最近では、着るコタツなどという製品も開発され巷で好評を得ている模様です。
あのような製品は籠る生活を豊かにしてくれそうです。
満足感の高い交流時間を設ける
アクティブな人は、とにかく色々な人と出かけてディスコなどに出掛けようとしますが、果たして人間関係から得られる満足度とはそういうものだけでしょうか。そうではないことは多くの人が知るところです。
現代社会においては、「じっくり目の時間」が減っている可能性はないでしょうか。よくあるのは、散々待たせた挙句、少しだけ話をしたらどこかに行ってしまう友人です。こういう交流は寂しさの方が強く残ると思います。
だとすれば、まだ会わない方がましだった可能性があります。
終わりのないティーパーティーを開催する
タイトルはさておき、例え豪華な食事ではなくとも、2時間ほどのティーパーティーでも大きな満足感を覚えることがあります。

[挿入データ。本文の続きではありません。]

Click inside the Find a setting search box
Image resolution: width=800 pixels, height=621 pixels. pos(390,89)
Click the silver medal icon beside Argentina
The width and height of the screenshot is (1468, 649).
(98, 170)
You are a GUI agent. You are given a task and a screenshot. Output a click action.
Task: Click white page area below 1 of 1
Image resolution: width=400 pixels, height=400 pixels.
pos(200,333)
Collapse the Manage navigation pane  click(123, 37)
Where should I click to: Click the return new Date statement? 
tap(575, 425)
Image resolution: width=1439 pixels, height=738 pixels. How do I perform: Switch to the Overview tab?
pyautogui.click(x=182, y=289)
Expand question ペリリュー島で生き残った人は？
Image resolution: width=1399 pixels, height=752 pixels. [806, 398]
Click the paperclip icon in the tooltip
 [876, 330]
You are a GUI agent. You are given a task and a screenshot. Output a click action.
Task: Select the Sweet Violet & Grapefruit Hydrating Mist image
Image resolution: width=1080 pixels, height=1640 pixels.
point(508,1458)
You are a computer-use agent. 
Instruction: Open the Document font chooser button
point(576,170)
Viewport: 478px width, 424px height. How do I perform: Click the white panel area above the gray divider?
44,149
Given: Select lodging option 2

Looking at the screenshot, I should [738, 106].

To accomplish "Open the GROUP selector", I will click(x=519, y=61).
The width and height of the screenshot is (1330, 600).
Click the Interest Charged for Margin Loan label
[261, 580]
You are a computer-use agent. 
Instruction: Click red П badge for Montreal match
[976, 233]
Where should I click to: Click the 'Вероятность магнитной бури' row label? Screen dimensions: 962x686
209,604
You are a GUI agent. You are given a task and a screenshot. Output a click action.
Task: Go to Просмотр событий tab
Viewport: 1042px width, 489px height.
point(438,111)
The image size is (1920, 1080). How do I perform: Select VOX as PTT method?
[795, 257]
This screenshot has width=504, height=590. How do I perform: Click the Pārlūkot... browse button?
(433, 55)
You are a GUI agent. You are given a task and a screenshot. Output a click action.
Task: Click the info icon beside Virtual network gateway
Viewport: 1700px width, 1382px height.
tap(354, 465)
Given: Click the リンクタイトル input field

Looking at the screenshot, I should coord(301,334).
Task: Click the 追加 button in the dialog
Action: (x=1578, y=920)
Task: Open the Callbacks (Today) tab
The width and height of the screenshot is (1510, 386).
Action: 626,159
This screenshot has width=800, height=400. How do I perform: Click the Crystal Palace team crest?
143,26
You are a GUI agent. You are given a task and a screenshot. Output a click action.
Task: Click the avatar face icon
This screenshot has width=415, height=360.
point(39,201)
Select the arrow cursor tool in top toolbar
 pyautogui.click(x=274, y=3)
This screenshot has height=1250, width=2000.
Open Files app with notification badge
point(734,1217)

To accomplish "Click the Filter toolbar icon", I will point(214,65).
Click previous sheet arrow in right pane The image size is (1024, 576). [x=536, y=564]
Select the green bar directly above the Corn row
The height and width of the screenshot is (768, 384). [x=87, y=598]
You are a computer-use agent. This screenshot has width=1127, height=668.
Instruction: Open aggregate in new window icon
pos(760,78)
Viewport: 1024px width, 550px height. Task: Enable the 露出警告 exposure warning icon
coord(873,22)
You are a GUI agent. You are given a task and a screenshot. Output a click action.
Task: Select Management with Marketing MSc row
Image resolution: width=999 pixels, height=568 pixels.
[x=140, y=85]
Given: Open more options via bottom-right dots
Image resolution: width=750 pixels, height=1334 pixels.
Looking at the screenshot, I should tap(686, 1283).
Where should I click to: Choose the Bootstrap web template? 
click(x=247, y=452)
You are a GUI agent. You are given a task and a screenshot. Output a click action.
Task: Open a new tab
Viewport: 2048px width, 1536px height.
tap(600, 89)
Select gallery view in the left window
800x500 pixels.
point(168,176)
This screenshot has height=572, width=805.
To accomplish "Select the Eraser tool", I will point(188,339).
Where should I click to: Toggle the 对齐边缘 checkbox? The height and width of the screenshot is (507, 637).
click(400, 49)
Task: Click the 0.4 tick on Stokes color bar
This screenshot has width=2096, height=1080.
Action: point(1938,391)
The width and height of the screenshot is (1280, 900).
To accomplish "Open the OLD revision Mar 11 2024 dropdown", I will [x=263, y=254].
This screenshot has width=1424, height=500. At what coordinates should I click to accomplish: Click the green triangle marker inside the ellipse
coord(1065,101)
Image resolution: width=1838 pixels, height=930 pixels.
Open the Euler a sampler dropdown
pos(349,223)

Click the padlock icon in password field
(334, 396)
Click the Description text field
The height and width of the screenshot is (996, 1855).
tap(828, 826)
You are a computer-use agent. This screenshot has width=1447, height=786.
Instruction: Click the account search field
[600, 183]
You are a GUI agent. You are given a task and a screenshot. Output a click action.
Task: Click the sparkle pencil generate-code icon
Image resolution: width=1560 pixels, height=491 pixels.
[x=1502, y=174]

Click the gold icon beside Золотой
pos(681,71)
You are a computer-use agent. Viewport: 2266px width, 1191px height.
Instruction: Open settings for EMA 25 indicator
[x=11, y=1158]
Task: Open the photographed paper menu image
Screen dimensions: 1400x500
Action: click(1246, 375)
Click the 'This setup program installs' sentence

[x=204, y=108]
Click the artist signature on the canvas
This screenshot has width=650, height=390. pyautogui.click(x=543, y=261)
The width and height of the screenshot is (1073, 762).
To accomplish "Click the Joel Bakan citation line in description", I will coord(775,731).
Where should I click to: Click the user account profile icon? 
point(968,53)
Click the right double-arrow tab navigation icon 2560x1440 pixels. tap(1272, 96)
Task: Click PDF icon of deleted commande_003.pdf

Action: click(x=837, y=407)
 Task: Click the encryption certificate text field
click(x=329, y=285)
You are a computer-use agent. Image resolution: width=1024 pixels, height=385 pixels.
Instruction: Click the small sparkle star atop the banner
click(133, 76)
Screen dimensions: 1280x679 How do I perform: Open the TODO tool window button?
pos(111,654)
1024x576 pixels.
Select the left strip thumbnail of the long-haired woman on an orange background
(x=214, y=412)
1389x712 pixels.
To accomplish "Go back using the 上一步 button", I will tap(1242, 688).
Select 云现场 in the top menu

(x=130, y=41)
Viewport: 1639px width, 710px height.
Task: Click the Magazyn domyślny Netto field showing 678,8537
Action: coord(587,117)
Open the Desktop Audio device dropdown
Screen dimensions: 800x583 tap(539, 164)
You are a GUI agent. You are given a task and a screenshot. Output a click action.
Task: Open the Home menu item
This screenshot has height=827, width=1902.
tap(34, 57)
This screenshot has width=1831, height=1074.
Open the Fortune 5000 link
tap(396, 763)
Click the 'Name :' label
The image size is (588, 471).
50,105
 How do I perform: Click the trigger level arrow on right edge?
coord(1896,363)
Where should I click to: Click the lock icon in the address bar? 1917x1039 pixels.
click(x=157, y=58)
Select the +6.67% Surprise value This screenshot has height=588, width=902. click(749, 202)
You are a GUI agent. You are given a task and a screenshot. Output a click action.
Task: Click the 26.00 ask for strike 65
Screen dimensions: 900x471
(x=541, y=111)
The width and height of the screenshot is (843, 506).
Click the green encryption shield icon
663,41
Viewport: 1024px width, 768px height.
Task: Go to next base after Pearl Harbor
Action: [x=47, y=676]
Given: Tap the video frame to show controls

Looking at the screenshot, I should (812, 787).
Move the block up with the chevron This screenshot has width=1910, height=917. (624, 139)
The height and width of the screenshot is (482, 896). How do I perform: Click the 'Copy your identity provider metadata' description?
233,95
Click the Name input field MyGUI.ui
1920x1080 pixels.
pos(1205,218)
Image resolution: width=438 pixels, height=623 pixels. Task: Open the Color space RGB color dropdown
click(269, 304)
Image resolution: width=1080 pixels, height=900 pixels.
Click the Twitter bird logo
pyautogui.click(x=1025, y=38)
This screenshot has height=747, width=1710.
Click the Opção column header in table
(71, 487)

これはほかのことに気を取られず、じっくりと友人と語らい合った時のような時間を指しています。
一つには、何かのついでではなく、その日のために、その時間に終結した者同士が過ごした濃度の高い時間だったためではないでしょうか。
もちろん、全てを語りつくすことはできません。だからこそ、また会いたいという余韻が心地よい位に残るのです。しかし、満足感が高いため、そんなに頻繁に会おうという話にはならないのが面白い所です。最高の紅茶を飲んだらその満足感から、しばらく紅茶は飲まないのと同じでしょう。
又、ティーパーティーではありませんがコロナ前にスナックに通う女性達が話題になりました。
会社ではコンプライアンスばかりが強くなり本音を言える場所がなくなっているのかもしれません。
これでいいのだ!自分のこれまでの選択に自信を持てたら
寂しさを感じた時、都会の喧騒に紛れ込んだとしても、むしろ孤独感は強調されるかもしれません。現代社会の滑稽なところですが、たくさんの人がぶつかるように歩いているのに、それは皆他人です。よくて気配を感じられる程度の癒しにしかならないかもしれません。
全てが無駄だったなどというはずはありません。結婚しない人生もあれば、働かない人生もあります。
以前、こんな物語を書いてみたことがありました。下記リンク先から表紙に飛びます。そこから第1話「Bさんの迷い~後輩から届いた招待状~」を読み進めることが出来ます。
まとめ
孤独には、シンプルに一人でいることの寂しさという意味もあれば、もしかするともっと幅広く検討しがいのある意味もあるのではないでしょうか。
そのため、一概に孤独対策などということはできないもので、ここでもやはりそれぞれの個別性に添った内容が必要になるのではないかと思うわけです。人前でなど絶対にギターを弾かない人もいるのです。